FINNS jump in the snow to cool off after a scorching sauna. They love ice hockey, tango competitions, and reindeer fillet stuffed with cheese. And they speak a complicated language few outsiders can understand.
Living in a Nordic nation of 5 million people and 188,000 lakes, the Finns are a proud people who, despite declaring their independence in 1917, had to fight hard for freedom from the Soviet Union in the Winter War of 1939 to 1940. They have since been forced to walk a tightrope between East and West.
Never officially a part of Scandinavia and geographically isolated from much of the rest of the world, free-market Finland until recently followed a policy of "neutrality" dictated by Moscow, thus giving the world the cold-war word "Finlandization." The Kremlin forbade Finns from joining Western institutions that could lead to any involvement in any potential conflict between superpowers.
But with the Soviet bear gone, Finland is at last free to chart a new course. Fed up with teetering between two varied cultural spheres and two greatly different social systems, it is now trying to integrate fully into a united Europe - but is still suffering an identity crisis.
"Our heart and soul are in the East, but our brains are in the West," says Pekka Ervasti, a political commentator based in Helsinki who writes for the respected Ilta-Lehti newspaper.
"Our religion and model of government came from Sweden, but our mentality is somewhere in the Ural Mountains. We identify with the Russian melancholy more than we do with the Swedes, and that's where the conflict lies," he says.

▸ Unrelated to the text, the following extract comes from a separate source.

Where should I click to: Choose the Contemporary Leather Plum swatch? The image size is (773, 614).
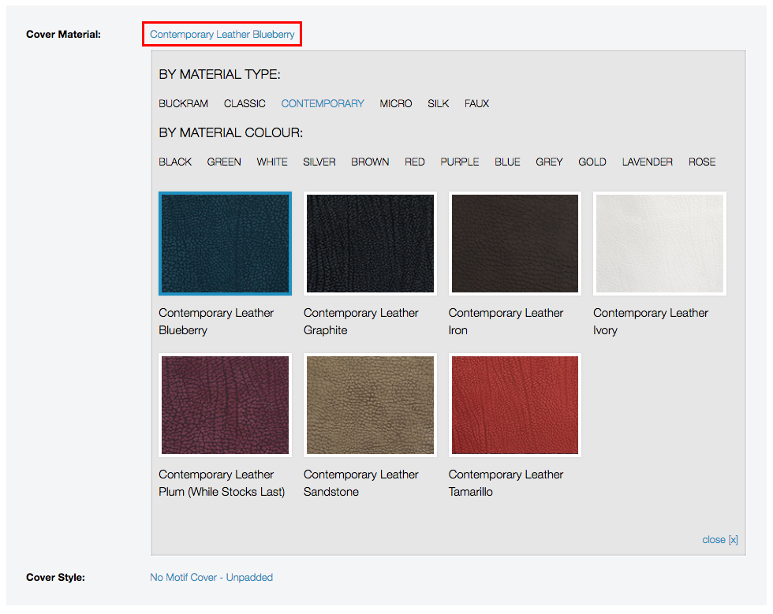pyautogui.click(x=225, y=405)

Finland joined the European Union Jan. 1, together with Sweden and Austria. Some observers say that plans to join NATO may not be that far off, although for now the Finns prefer to keep neutral status.

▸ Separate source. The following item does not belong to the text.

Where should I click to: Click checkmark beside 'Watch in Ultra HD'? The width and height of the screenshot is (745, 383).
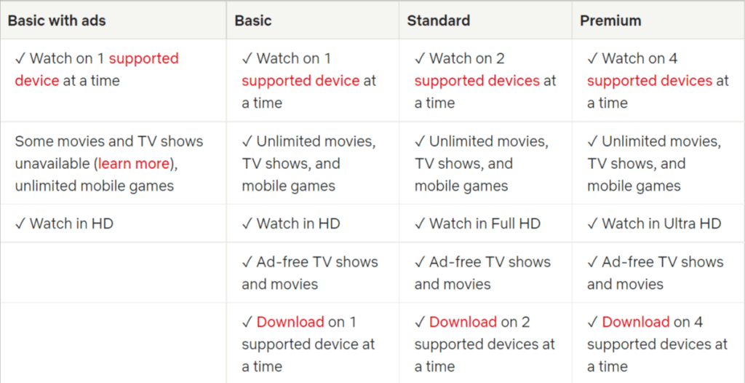pos(592,224)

Despite these radical political changes, Finland is still defining its personality, differing from the rest of Europe because of its geography, climate, ethnicity, and linguistic peculiarities.
The country that gave the world the composer Sibelius, the epic Kalevala poem, Finnish art nouveau architecture, and is ranked 10th in dollars spent per capita on books each year, has a winter that lasts longer than all the other seasons put together. In some parts of northern Lapland, there is no sunshine for 52 days a year.
Unlike many of their European neighbors, Finns have largely resisted Americanization. Although it is striving to sculpt a new image, it nonetheless wants to maintain its longstanding traditions. Even its food has retained its unique character: Fresh fish and venison are still more popular than the hamburger.
The "humppa" and tango dance competitions draw summer crowds, and the ritual of the Finnish sauna has remained a mainstay of every home - perhaps one reason why Finns have so much sisu, a special arctic endurance.
These days, Finland hopes to carve itself a niche as a bridge between East and West by retaining good relations with Russia, with which it shares a 790-mile border, and expanding commercial contacts with fellow EU members. "We want to be part of Western Europe," says Kauko Holopainen, spokesman for the new prime minister, Paavo Lipponen. "If we were left outside, we would be lonely men now."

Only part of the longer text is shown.